Hans Fritzsche, former propagandist, told the doctors that it was particularly refreshing to see new faces and be allowed to talk to the counsel. For months, many of the defendants had talked to nobody but interrogators and jailers.

Tuesday was the first time many of them had seen each other since Germany fell, even though they live in the same jail.

The Evening Star (November 24, 1945)

Keitel to ask Churchill nephew to aid defense at Nuernberg

Majority of Nazi defendants plan to testify for selves; trial in recess
By Daniel De Luce, Associated Press foreign correspondent

NUERNBERG (AP) – Defense counsel announced today that a majority of the 20 Nazi leaders on trial before the International Military Tribunal would testify in their own behalf and that witnesses would be sought from Britain and the United States.

The outline of plans to combat the war crimes charges developed at a press conference of the defense attorneys. The trial was recessed over the week end after a presentation by the prosecution of documentary evidence topped by the words of Hitler ordering a war of extermination against the Poles.

Attorneys for Field Marshal Wilhelm Keitel, who was chief of the German high command, said a nephew of Winston Churchill and a cousin of British Field Marshal Sir Harold Alexander who were once prisoners of the Germans would be asked to testify in his behalf.

Mr. Churchill’s nephew was identified as Giles Romilly, a correspondent of the London Daily Express who was captured at Narvik. Field Marshal Alexander’s cousin was identified as Capt. Michael Alexander, who was made a prisoner in Italy.

It was indicated that Keitel wished the two to swear to his interest in the welfare of Allied prisoners. Both Romilly and the captain were liberated by the Allies. Romilly broke out of Dachau a few days before American troops reached that horror camp.

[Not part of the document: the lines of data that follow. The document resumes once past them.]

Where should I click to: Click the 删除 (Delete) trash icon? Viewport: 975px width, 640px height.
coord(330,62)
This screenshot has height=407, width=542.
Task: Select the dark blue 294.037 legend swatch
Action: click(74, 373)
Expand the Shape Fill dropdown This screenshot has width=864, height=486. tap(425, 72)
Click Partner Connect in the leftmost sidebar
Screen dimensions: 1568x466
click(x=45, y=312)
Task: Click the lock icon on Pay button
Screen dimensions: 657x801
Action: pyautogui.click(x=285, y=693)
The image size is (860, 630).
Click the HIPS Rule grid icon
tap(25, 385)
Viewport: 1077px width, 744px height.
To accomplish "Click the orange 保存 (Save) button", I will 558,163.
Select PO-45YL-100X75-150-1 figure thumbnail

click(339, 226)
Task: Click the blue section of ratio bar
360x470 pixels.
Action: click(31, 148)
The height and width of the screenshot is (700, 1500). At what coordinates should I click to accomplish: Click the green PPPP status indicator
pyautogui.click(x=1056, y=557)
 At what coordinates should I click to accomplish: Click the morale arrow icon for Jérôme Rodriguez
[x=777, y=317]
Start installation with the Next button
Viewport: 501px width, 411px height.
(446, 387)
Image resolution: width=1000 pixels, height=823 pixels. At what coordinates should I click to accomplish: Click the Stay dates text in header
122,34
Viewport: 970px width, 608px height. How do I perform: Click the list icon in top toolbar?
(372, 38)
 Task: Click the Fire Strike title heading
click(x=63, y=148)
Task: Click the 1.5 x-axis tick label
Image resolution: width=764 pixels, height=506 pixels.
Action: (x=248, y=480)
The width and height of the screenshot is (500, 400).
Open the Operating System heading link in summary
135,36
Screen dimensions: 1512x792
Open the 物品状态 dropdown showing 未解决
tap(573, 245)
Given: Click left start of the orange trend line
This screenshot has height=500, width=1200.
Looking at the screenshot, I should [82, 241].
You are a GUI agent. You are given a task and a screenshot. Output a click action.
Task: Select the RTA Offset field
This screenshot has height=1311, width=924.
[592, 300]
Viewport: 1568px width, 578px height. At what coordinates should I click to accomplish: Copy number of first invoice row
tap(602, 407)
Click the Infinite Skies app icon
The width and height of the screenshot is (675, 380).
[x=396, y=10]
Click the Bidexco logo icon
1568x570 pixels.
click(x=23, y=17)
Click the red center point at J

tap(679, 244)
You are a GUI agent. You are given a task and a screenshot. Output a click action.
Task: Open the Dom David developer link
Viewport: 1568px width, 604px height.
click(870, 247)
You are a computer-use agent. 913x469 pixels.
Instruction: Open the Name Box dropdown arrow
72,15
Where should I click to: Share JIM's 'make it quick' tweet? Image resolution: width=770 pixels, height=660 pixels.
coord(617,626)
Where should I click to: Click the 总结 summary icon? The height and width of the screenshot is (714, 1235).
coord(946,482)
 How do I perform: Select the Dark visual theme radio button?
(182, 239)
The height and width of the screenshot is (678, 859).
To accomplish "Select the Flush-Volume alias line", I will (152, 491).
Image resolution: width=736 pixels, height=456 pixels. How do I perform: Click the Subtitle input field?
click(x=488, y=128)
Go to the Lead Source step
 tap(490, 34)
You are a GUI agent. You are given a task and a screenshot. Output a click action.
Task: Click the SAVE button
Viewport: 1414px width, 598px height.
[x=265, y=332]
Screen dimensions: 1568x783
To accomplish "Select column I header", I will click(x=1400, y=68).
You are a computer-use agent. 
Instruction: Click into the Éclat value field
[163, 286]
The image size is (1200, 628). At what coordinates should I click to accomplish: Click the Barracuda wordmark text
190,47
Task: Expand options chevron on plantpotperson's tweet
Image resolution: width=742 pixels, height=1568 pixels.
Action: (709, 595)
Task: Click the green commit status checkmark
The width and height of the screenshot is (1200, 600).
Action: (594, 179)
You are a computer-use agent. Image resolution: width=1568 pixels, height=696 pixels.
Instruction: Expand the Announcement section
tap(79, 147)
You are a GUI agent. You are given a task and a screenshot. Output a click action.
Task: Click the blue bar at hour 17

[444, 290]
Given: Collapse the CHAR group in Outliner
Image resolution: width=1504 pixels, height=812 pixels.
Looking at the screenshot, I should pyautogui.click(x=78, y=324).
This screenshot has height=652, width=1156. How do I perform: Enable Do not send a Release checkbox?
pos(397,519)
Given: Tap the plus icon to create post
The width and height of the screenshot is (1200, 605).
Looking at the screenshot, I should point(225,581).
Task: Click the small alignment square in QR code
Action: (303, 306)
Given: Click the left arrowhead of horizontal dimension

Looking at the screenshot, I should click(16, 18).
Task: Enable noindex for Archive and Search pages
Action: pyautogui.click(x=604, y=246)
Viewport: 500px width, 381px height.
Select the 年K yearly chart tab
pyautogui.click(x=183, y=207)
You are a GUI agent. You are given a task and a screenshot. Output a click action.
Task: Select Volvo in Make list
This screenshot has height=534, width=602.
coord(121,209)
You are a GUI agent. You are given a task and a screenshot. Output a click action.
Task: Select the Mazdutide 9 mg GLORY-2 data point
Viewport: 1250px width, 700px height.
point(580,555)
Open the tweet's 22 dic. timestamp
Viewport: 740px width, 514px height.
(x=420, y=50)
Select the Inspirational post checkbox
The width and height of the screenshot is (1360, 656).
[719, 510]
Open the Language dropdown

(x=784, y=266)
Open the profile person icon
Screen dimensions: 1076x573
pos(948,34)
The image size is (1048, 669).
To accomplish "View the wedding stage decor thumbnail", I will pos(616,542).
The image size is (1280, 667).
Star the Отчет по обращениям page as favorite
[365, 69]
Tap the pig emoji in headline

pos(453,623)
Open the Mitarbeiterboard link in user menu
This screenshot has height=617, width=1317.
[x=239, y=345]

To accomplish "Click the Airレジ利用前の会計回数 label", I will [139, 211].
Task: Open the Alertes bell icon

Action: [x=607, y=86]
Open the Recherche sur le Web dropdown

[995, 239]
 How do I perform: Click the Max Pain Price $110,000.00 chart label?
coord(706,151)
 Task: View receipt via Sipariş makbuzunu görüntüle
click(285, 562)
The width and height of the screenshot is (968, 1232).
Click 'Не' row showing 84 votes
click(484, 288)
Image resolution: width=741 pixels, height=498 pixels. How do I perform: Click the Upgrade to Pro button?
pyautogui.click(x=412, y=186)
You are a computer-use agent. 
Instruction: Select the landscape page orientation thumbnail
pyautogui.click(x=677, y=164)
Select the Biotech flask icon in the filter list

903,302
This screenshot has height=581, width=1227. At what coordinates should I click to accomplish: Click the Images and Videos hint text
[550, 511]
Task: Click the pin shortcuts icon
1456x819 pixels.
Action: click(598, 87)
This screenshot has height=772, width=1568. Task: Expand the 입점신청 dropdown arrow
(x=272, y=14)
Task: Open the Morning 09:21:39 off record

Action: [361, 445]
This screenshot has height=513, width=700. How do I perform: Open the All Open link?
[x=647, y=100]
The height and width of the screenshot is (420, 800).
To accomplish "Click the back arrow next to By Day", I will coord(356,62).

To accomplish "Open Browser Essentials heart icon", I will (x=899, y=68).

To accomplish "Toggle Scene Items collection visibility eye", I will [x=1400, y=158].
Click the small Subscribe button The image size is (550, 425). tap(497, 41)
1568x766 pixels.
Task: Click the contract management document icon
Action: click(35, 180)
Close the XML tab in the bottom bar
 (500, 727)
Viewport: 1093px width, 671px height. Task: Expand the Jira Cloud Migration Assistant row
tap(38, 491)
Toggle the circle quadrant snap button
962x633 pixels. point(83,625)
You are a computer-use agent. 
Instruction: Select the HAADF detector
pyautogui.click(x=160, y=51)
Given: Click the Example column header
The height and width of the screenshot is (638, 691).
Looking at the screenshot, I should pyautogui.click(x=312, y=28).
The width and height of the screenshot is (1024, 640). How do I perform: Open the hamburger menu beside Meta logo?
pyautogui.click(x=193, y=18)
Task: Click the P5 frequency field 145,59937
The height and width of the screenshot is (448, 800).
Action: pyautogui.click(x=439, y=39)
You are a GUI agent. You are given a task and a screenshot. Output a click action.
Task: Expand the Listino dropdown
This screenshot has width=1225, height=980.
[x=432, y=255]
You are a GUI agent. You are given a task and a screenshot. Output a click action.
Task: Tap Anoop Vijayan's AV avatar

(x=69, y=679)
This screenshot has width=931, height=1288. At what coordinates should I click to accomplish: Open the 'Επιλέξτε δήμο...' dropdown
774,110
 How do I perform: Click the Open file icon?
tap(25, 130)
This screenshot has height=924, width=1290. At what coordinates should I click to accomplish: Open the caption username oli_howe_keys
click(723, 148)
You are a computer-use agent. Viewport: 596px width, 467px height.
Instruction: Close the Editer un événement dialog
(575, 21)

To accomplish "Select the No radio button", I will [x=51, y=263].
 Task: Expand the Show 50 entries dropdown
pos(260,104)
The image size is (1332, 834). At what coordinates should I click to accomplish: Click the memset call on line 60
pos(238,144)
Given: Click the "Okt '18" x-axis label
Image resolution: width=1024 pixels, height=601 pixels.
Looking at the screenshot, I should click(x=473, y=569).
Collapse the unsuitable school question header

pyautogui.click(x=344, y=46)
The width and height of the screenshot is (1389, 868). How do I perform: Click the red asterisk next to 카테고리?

Rudolf Hess’ attorney is seeking “on his own responsibility” to subpoena the Duke of Hamilton, whose estate the No. 2 deputy Fuehrer said he was seeking when he bailed out of his Messerschmitt on a mysterious flight to Scotland May 10, 1941. The attorney added that Hess, who claims amnesia, “doesn’t know anything about the Duke of Hamilton, because he can’t remember.”

Joachim von Ribbentrop, who was Hitler’s foreign minister, wishes to call the Virginia-born Lady Astor and other notables in England, including Lords Londonderry, Beaverbrook and Derby.

Schacht may call banker

Attorneys said that among the defendants who definitely would take the stand were Hans Frank, who was governor general of Poland; Hjalmar Schacht, former economics minister; Hans Fritzsche, radio propaganda chief; Wilhelm Frick, who headed the Bohemia-Moravia protectorate; Julius Streicher, No. 1 Nazi Jew-baiter; Alfred Rosenberg, party philosopher; Konstantin von Neurath, former foreign minister, and Keitel.

Schacht’s attorney said he was considering subpoenaing a former Berlin banker named Jeidels from the United States to testify that Schacht “was very helpful when he emigrated to New York.”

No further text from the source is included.